A TONBRIDGE-BASED animal welfare charity are calling for improvements to regulation in competitive horseracing.
Animal Aid, whose headquarters are situated in Bradford Street, argue that the sport’s public popularity masks a far grimmer reality behind the scenes.
“The image the racing industry promotes is that of a harmless sport in which its prize asset – the thoroughbred race horse – is cosseted and treated like a king.
“In reality, no other sport comes close to matching racing’s attrition rate. If it did, a ban would quickly be imposed. Approximately one in every 37 horses who start a season’s racing will have perished by the end of it,” according to their report on ‘The Trouble With Horse Racing’.
Animal Aid also point to the poor treatment of horses while they are alive, from long periods of confinement for most of the day to the use of the whip during races.
“Horses are the only animals who may be beaten in public for entertainment,” they argue.
There is also a high prevalence of serious and painful illnesses caused by inbreeding. Around 82 per cent of flat race horses older than three years of age suffer from bleeding lungs while 93 per cent of horses in training suffer from gastric ulcers.
Animal Aid campaigner Dene Stansall said: “What we want to do is reach out to the public and say this is what’s happening. We’re not saying we’re going to ban horse-racing, that’s like trying to ban football – it’s not going to happen.
“What we do want to do is bring in some regulations to the 60 horse racing tracks around the UK, and ensure each track has its own independent auditor.”

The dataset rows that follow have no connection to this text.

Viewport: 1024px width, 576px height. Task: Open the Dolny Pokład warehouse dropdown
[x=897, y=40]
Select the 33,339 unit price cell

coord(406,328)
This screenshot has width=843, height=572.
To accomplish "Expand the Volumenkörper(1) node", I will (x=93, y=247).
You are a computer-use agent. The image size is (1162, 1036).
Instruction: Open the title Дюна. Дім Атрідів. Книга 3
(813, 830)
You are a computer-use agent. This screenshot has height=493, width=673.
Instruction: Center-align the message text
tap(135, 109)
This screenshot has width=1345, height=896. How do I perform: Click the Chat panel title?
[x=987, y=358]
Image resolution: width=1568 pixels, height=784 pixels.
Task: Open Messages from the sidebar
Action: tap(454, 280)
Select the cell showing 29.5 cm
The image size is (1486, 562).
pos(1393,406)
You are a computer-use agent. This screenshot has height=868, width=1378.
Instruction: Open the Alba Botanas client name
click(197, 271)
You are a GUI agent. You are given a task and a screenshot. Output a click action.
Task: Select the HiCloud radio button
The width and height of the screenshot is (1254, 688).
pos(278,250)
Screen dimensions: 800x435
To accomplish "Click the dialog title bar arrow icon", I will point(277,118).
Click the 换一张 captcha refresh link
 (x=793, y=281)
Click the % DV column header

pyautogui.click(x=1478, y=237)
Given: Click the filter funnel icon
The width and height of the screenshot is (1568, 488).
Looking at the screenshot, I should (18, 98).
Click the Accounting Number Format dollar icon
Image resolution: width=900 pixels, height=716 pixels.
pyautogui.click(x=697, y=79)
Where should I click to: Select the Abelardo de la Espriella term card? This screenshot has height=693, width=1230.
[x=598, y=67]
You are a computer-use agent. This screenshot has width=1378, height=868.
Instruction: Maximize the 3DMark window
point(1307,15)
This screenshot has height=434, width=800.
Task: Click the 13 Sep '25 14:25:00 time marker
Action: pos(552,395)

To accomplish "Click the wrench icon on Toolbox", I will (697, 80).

The British Horseracing Authority responded: “The welfare of horses is the number one priority for everyone involved in British racing,” adding that the whip is designed not to cause pain, but instead as an aid to concentration.
One Animal Aid employee demonstrated her commitment to the cause last week [July 3] when she jumped into the Medway in Tonbridge to save a pigeon that was apparently drowning.
Jessamy Korotoga, who is the chairty’s anti-vivisection campaigner, was well prepared for the rescue as she was training for a triathlon on Sunday [July 9] – in which she was fundraising for Animal Aid.
The pigeon is now in the care of Folly Wildlife Rescue in Tunbridge Wells.